From Nairobi to Kigali, Bamako to Accra, the Court has heard the pleas of people who had nowhere else to go to for redress. It has recognized violations committed by States, requested measures to stop wrongdoing and issued orders for reparations. In some cases, it has ordered or advised States to change their legislation to ensure protection of human rights.
The issues that can be brought to the Court are as diverse as the challenges people in Africa face in their daily lives. The Court has, among other things, dealt with and elaborated the right to justice and to fair trial in criminal matters, the right to freedom of expression, the right to nationality, the right of women and girls to be at least 18-years-old to consent to marriage, the right of indigenous communities to protect their land, wealth and cultural life, the right to dignity and to liberty of those targeted by ‘vagrancy laws’.
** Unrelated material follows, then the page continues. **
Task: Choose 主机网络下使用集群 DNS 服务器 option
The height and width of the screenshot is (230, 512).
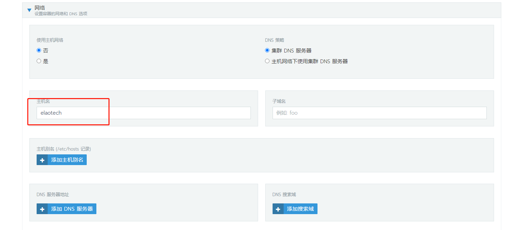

While the creation of this regional court represented remarkable progress for the African human rights system, there was a catch right from the start: African states limited the oversight of the Court by restricting access through a two-tiered system of state membership. Firstly, States would need to ratify the Protocol to the African Charter on Human and Peoples’ Rights on the Establishment of an African Court on Human and Peoples’ Rights (African Court Protocol), which only allowed for indirect access to the Court via the African Commission on Human and Peoples’ Rights (Banjul Commission). As of June 2021, 31 of the 55 African Union (AU) member states had ratified the Protocol.
Secondly, for a case to be brought before the Court by individuals or Non-governmental organizations (NGOs), States must also make a special declaration, commonly referred to as the “34(6) declaration”, allowing for such direct access. As long as a state party to the Protocol does not make this declaration, cases against such state can only be referred to the African Court by the Banjul Commission or other States – and this very rarely happens.
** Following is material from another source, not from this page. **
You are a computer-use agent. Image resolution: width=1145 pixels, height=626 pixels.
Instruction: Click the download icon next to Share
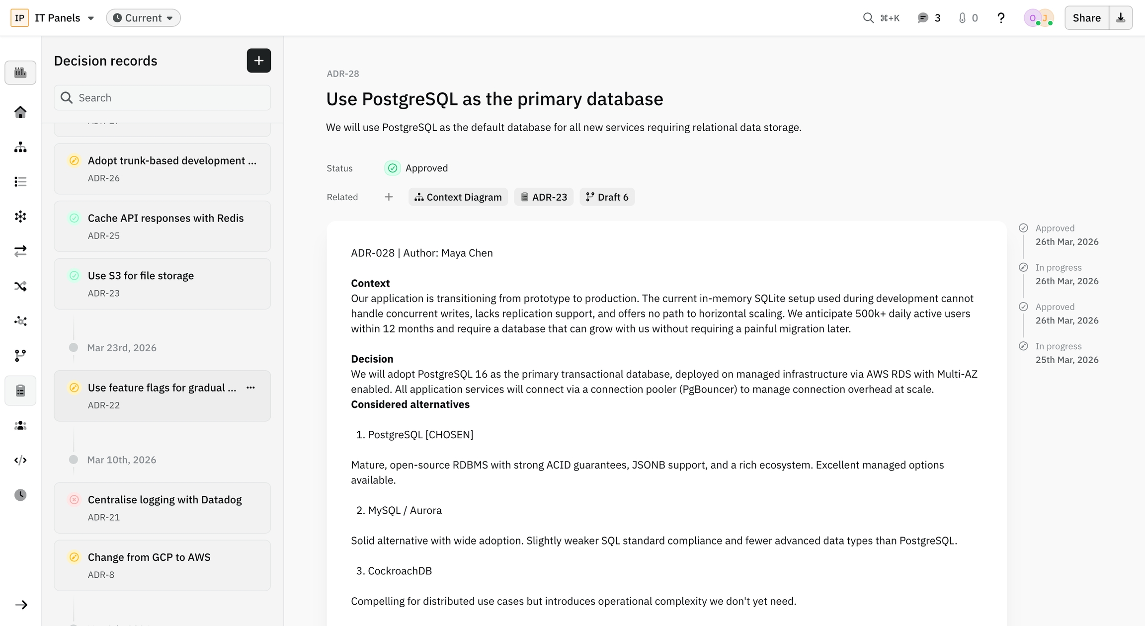coord(1121,18)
Unfortunately, more than 20 years later, States are still dragging their feet in making these declarations. Today, only six out of the 31 States parties to the Protocol allow such direct access to the Court by individuals and NGOs: Burkina Faso, Gambia, Ghana, Malawi, Mali and Tunisia.
There is an even more troubling development. In the space of just four years, between 2016 and 2020, four states that had previously filed these declarations withdrew them, all in reaction to Court decisions that did not please them. Rwanda withdrew its declaration in 2016 and Tanzania followed three year later. In 2020, both Benin and Cote d’Ivoire also withdrew their declarations.
This trend is particularly worrisome, not only because these States are taking back a crucial judicial recourse which they had already granted to people, but because they are undermining the work and legitimacy of the only pan-African judicial institution they themselves established.
As the host country of the African Court, Tanzania’s decision to withdraw its declaration had an especially bitter taste. The new president Samia Suluhu Hassan recently reiterated the country’s “full support for the continental court”, adding that her government fully stands with the Court’s work and appreciates its efforts at strengthening human rights across Africa. But with the decision to bar individuals and NGOs from accessing the Court still standing, this commitment rings hollow.
Time will tell if President Hassan’s words will be followed by action and whether her government will overturn its withdrawal and ensure individuals enjoy direct access to the one and only regional human rights Court.
Today as we celebrate the African court’s anniversary, let us remind our leaders that it is not just a pan-African human rights system that is facing existential crisis, but also the very foundational vision of an AU created to promote and protect human rights. Twenty-three years is a long wait. It’s time for all AU member States to ratify the African Court Protocol and deposit declarations allowing direct access to the Court and to stop paying lip service to human rights.
Netsanet Belay is research and advocacy director at Amnesty International.